▶ **INPUT FOR THIS TASK**:
* * * *

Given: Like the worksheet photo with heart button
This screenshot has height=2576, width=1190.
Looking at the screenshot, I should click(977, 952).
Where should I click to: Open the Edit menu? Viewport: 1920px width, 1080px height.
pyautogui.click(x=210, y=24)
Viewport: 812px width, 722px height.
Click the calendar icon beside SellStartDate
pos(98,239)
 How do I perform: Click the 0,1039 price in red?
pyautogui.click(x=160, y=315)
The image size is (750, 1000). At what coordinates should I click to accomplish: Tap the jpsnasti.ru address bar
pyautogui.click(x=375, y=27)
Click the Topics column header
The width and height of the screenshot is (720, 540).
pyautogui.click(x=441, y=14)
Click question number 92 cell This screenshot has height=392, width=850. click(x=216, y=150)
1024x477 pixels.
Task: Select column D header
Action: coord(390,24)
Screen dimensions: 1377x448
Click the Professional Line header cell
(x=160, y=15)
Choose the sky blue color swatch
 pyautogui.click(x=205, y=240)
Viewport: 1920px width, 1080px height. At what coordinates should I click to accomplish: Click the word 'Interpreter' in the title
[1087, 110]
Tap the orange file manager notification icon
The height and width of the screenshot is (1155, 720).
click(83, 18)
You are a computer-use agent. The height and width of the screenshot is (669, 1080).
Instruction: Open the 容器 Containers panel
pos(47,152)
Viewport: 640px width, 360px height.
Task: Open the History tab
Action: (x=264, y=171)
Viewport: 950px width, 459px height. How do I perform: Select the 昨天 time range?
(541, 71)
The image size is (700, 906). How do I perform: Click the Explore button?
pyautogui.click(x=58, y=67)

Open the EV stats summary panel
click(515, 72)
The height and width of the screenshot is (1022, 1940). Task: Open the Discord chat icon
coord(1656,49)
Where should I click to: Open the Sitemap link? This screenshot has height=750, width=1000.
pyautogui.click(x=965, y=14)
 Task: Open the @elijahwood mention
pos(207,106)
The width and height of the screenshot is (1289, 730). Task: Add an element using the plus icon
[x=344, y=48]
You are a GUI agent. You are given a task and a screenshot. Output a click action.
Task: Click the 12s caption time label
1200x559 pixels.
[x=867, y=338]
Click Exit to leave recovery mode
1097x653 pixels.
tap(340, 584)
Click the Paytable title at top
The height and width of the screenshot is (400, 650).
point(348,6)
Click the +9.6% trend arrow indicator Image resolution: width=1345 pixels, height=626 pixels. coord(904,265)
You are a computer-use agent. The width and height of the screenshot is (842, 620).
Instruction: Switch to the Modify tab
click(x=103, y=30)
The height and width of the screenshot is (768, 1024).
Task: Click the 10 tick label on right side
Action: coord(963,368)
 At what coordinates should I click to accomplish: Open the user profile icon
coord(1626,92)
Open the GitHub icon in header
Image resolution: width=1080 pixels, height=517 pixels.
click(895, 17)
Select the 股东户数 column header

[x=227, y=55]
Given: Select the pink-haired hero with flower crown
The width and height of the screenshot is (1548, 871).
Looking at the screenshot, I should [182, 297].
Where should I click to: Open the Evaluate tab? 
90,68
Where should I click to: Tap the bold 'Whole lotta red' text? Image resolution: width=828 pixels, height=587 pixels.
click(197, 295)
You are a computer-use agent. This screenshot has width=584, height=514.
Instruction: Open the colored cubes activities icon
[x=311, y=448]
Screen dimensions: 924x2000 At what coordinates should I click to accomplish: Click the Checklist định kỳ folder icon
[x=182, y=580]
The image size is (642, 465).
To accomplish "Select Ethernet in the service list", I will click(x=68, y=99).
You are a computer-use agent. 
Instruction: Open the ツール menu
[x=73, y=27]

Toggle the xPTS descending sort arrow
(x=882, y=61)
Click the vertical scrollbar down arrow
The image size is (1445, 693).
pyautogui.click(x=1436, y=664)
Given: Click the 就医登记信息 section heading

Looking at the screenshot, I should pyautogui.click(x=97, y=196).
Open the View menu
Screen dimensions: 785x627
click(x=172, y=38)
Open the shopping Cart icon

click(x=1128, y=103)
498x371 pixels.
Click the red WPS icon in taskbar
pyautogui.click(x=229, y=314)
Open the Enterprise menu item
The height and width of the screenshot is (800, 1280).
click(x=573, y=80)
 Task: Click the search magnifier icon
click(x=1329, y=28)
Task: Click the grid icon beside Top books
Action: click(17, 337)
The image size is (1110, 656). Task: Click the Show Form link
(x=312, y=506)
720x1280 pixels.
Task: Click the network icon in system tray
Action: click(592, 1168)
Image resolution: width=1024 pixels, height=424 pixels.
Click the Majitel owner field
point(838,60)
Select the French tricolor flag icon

* * * *

Output the entire listing again, word for word.

▶ **ANSWER**:
Given: Like the worksheet photo with heart button
This screenshot has height=2576, width=1190.
Looking at the screenshot, I should click(977, 952).
Where should I click to: Open the Edit menu? Viewport: 1920px width, 1080px height.
pyautogui.click(x=210, y=24)
Viewport: 812px width, 722px height.
Click the calendar icon beside SellStartDate
pos(98,239)
 How do I perform: Click the 0,1039 price in red?
pyautogui.click(x=160, y=315)
The image size is (750, 1000). At what coordinates should I click to accomplish: Tap the jpsnasti.ru address bar
pyautogui.click(x=375, y=27)
Click the Topics column header
The width and height of the screenshot is (720, 540).
pyautogui.click(x=441, y=14)
Click question number 92 cell This screenshot has height=392, width=850. click(x=216, y=150)
1024x477 pixels.
Task: Select column D header
Action: coord(390,24)
Screen dimensions: 1377x448
Click the Professional Line header cell
(x=160, y=15)
Choose the sky blue color swatch
 pyautogui.click(x=205, y=240)
Viewport: 1920px width, 1080px height. At what coordinates should I click to accomplish: Click the word 'Interpreter' in the title
[1087, 110]
Tap the orange file manager notification icon
The height and width of the screenshot is (1155, 720).
click(83, 18)
You are a computer-use agent. The height and width of the screenshot is (669, 1080).
Instruction: Open the 容器 Containers panel
pos(47,152)
Viewport: 640px width, 360px height.
Task: Open the History tab
Action: (x=264, y=171)
Viewport: 950px width, 459px height. How do I perform: Select the 昨天 time range?
(541, 71)
The image size is (700, 906). How do I perform: Click the Explore button?
pyautogui.click(x=58, y=67)

Open the EV stats summary panel
click(515, 72)
The height and width of the screenshot is (1022, 1940). Task: Open the Discord chat icon
coord(1656,49)
Where should I click to: Open the Sitemap link? This screenshot has height=750, width=1000.
pyautogui.click(x=965, y=14)
 Task: Open the @elijahwood mention
pos(207,106)
The width and height of the screenshot is (1289, 730). Task: Add an element using the plus icon
[x=344, y=48]
You are a GUI agent. You are given a task and a screenshot. Output a click action.
Task: Click the 12s caption time label
1200x559 pixels.
[x=867, y=338]
Click Exit to leave recovery mode
1097x653 pixels.
tap(340, 584)
Click the Paytable title at top
The height and width of the screenshot is (400, 650).
point(348,6)
Click the +9.6% trend arrow indicator Image resolution: width=1345 pixels, height=626 pixels. coord(904,265)
You are a computer-use agent. The width and height of the screenshot is (842, 620).
Instruction: Switch to the Modify tab
click(x=103, y=30)
The height and width of the screenshot is (768, 1024).
Task: Click the 10 tick label on right side
Action: coord(963,368)
 At what coordinates should I click to accomplish: Open the user profile icon
coord(1626,92)
Open the GitHub icon in header
Image resolution: width=1080 pixels, height=517 pixels.
click(895, 17)
Select the 股东户数 column header

[x=227, y=55]
Given: Select the pink-haired hero with flower crown
The width and height of the screenshot is (1548, 871).
Looking at the screenshot, I should [182, 297].
Where should I click to: Open the Evaluate tab? 
90,68
Where should I click to: Tap the bold 'Whole lotta red' text? Image resolution: width=828 pixels, height=587 pixels.
click(197, 295)
You are a computer-use agent. This screenshot has width=584, height=514.
Instruction: Open the colored cubes activities icon
[x=311, y=448]
Screen dimensions: 924x2000 At what coordinates should I click to accomplish: Click the Checklist định kỳ folder icon
[x=182, y=580]
The image size is (642, 465).
To accomplish "Select Ethernet in the service list", I will click(x=68, y=99).
You are a computer-use agent. 
Instruction: Open the ツール menu
[x=73, y=27]

Toggle the xPTS descending sort arrow
(x=882, y=61)
Click the vertical scrollbar down arrow
The image size is (1445, 693).
pyautogui.click(x=1436, y=664)
Given: Click the 就医登记信息 section heading

Looking at the screenshot, I should pyautogui.click(x=97, y=196).
Open the View menu
Screen dimensions: 785x627
click(x=172, y=38)
Open the shopping Cart icon

click(x=1128, y=103)
498x371 pixels.
Click the red WPS icon in taskbar
pyautogui.click(x=229, y=314)
Open the Enterprise menu item
The height and width of the screenshot is (800, 1280).
click(x=573, y=80)
 Task: Click the search magnifier icon
click(x=1329, y=28)
Task: Click the grid icon beside Top books
Action: click(17, 337)
The image size is (1110, 656). Task: Click the Show Form link
(x=312, y=506)
720x1280 pixels.
Task: Click the network icon in system tray
Action: click(592, 1168)
Image resolution: width=1024 pixels, height=424 pixels.
Click the Majitel owner field
point(838,60)
Select the French tricolor flag icon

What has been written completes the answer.